Scatizzi aveva intrapreso la pittura di paesaggio guardando alla lezione di Soffici, ma già dagli anni della guerra aveva intrapreso una sua strada optando per una resa cromatica esaltante la materia che, attraverso la Raphael, conduceva alla lezione di Soutine. Un “plasma cromatico” – come poi lo definirà Ragghianti – che assumeva “parossismi di agitazione e persino di sconvolgimento […] per tradurre un empito che confina con la violenza”.

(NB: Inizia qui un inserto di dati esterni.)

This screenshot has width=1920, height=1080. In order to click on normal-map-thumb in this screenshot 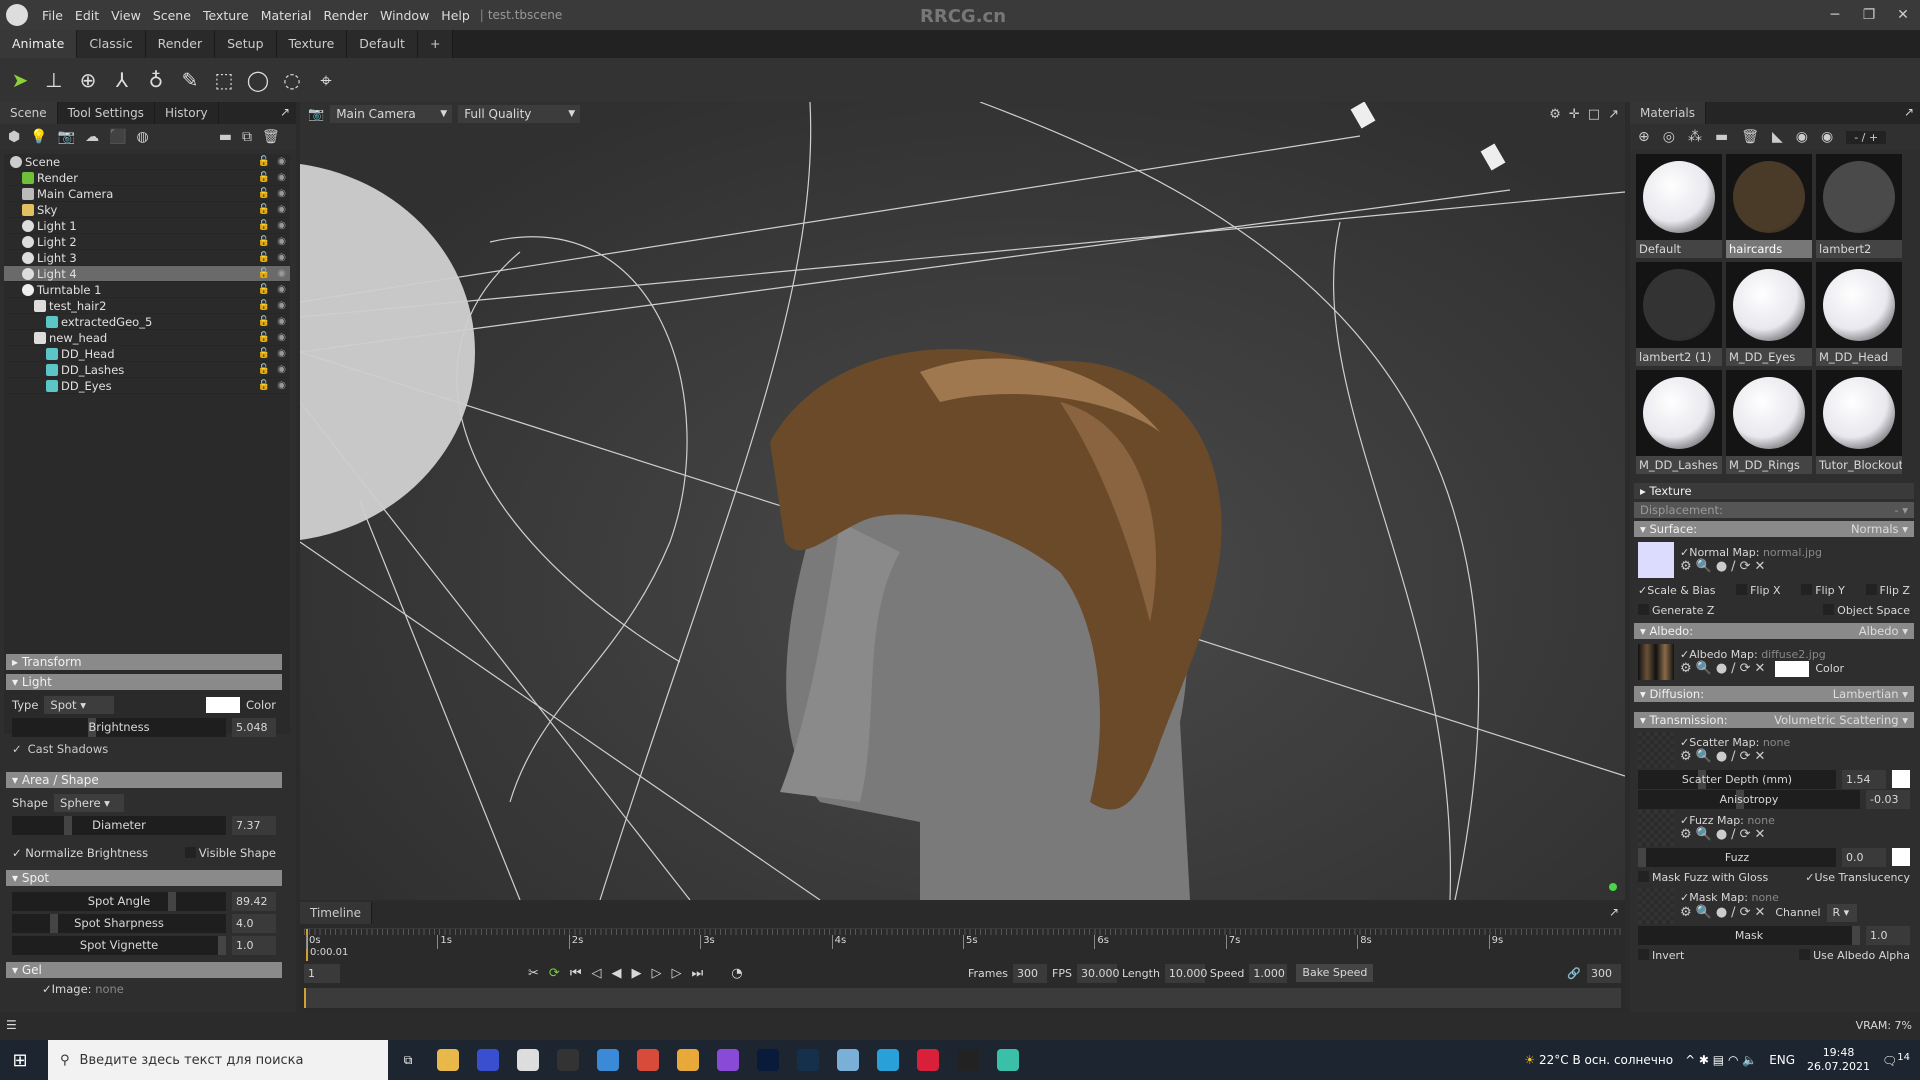, I will do `click(1656, 560)`.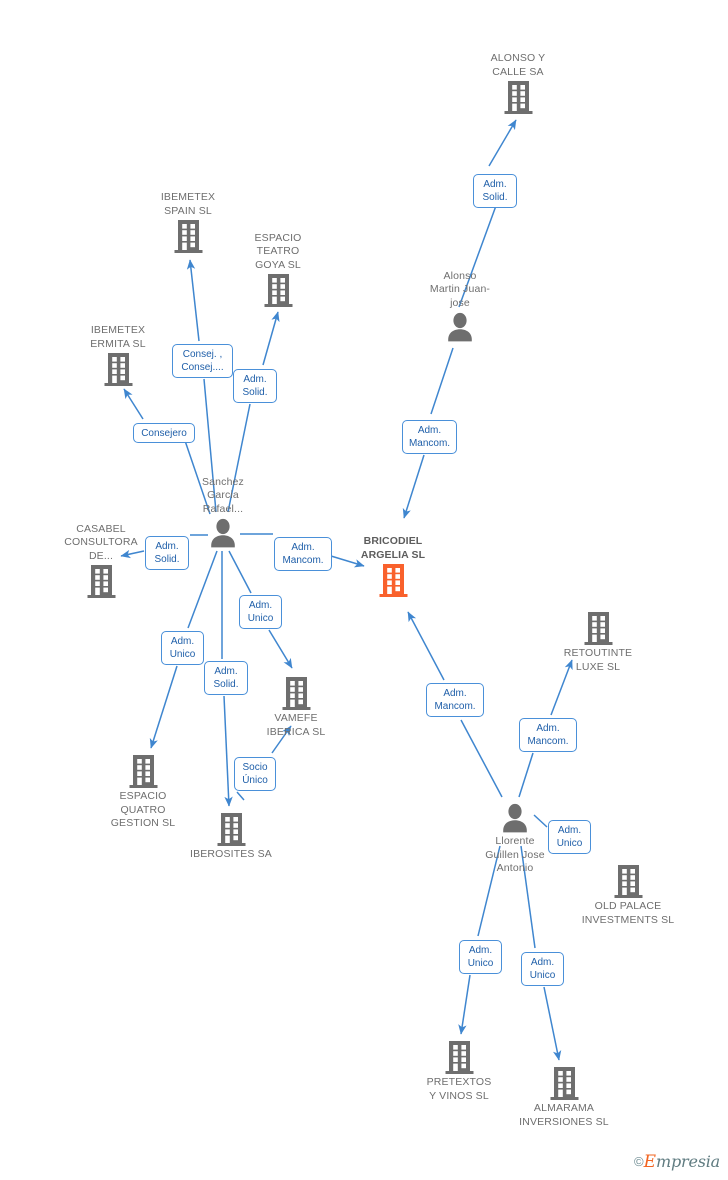  Describe the element at coordinates (518, 65) in the screenshot. I see `node-label: ALONSO Y CALLE SA` at that location.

Concorrevano, quali attendibili riferimenti a tale peculiare visione (oltre al citato apprezzamento cromatico della scuola romana) anche la frammentazione del segno operata da De Pisis, dalla quale Scatizzi passerà per scardinare residuità analitiche di elementi, bruciandone i più macroscopici riferimento visivi fino ad arrivare nel ’47 ai risultati de La cava di Maona, opera che aveva posto il giovane artista tra gli anticipatori delle esperienze informali. Un impegno che non coinvolgerà Scatizzi in alcun dichiarato schieramento, poiché, come al solito, la sua pittura procedette fuori da ogni gruppo, isolata voce, anche se di affine coerenza a quella temperie. E l’artista procederà nei successivi decenni nei parametri di quella coerenza verso la trattazione poetica della materia, reinserendo nel suo “plasma cromatico” una sommossa percezione delle cose, capace di suggerire lontananze e rapporti. Paesaggi, piccoli nudi e ritratti, fiori e nature morte: lacerti di pura poesia con i quali la pittura scatizziana esprime il suo inconfondibile ruolo, esercitato, come ha detto Ragghianti, con quell’“indipendenza veggente” che ha posto l’artista tra i più interessanti maestri del nostro tempo.